Once Nomani’s activism shifts from an insistence for women’s right to pray in the main halls of their mosques to the demand that women stand amidst men while praying and lead mixed gender prayers, she becomes even more estranged from the moderate majority. Cordoning the women to a small prayer space above or below the main hall of a mosque is typically the result of cultural norms imported by immigrants from patriarchal societies. Women’s visibility in the main prayer hall often reflects their status and participation in the mosque and therefore, Nomani’s initial call for equal, adequate prayer space for her sisters seems a reasonable and valid one to the moderates. Her demand is backed by the Prophet’s (pbuh) unequivocal ruling that Muslim women enjoy the right to pray in the mosque; when women find themselves relegated to the sidelines, neither seen nor heard (and unable to see or hear), they are being denied access to a place of worship which the Prophet (pbuh) has already opened to them. The mosque’s leadership then stands culpable of violating a clear Prophetic command.

However, most of the members of the mosque, who sit squarely in the middle of the religious spectrum, feel that if women such as Nomani are going to empower themselves by pointing to textual evidence of their rights within Islam, then they must not try to circumvent the limitations of those rights. They feel there is no textual evidence, neither in the Qur’an nor the hadith, to support the idea of women leading their male counterparts in prayer or women praying alongside men—and by this I am referring to women interspersed with men in the prayer congregation, not women standing adjacent to the men separated by a few feet. It is important to note that men and women do pray in an intermingled congregation in the Holy Shrine of Mecca but the vast majority of scholars attribute this anomaly to space and logistical concerns.

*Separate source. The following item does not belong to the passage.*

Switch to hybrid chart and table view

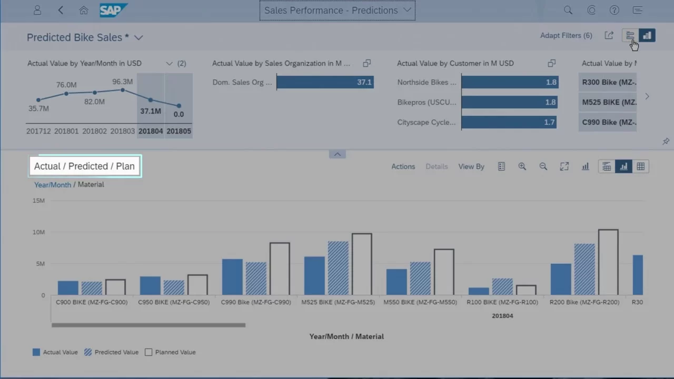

Edina Lekovic, the Communications Director at the Muslim Public Affairs Council, approaches Nomani at one point in the documentary and suggests that while she respects Normani’s passion and her struggle to garner equal and adequate prayer space for women, by zeroing in on the issue of women leading prayer Nomani is adopting an extremist stance of her own and thereby lending credence to misogynists within Islam who are all too eager to dismiss all women as potential radicals who must be kept in check. Lekovic goes on to say that by pushing this issue, Nomani risks distracting from more important indicators of women’s empowerment in their mosques—women serving on the mosque’s governing board or the community inviting female scholars and guest speakers to share their ideas at the mosque.

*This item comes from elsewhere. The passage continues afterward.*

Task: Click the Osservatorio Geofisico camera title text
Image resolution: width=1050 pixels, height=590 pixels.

Lekovic invites Nomani to adopt issues and a methodology that resonate with the moderate majority. Her suggestion crystallizes the problem Muslim moderates within the Morgantown mosque, as well as across the country, have with Nomani. Nomani is convinced that the systemic inequality between the male and female members of the mosque can only be stomped out by a revolution of sorts. She dispenses with dialogue in her hope to level the playing field for Muslim women. The moderate contingency of her community find her tactics confrontational and lacking nuance; as a result these potential allies are left feeling alienated. They feel her mission for reform is better served by working with the men and women in the mosques who share the aspiration for reform in the Muslim community.

Questioning authority is a great American and Islamic tradition. The schools of thought and jurisprudence we find in classical Islamic law today are the product of those who dared to challenge the authority and the status quo of their time and place. Nomani is certainly one such challenger but by imposing her approach on others who share her views, Nomani seems to undercut her own objective and isolate herself as an outlier in the community.
Zehra Rizavi is Associate Editor of Altmuslimah.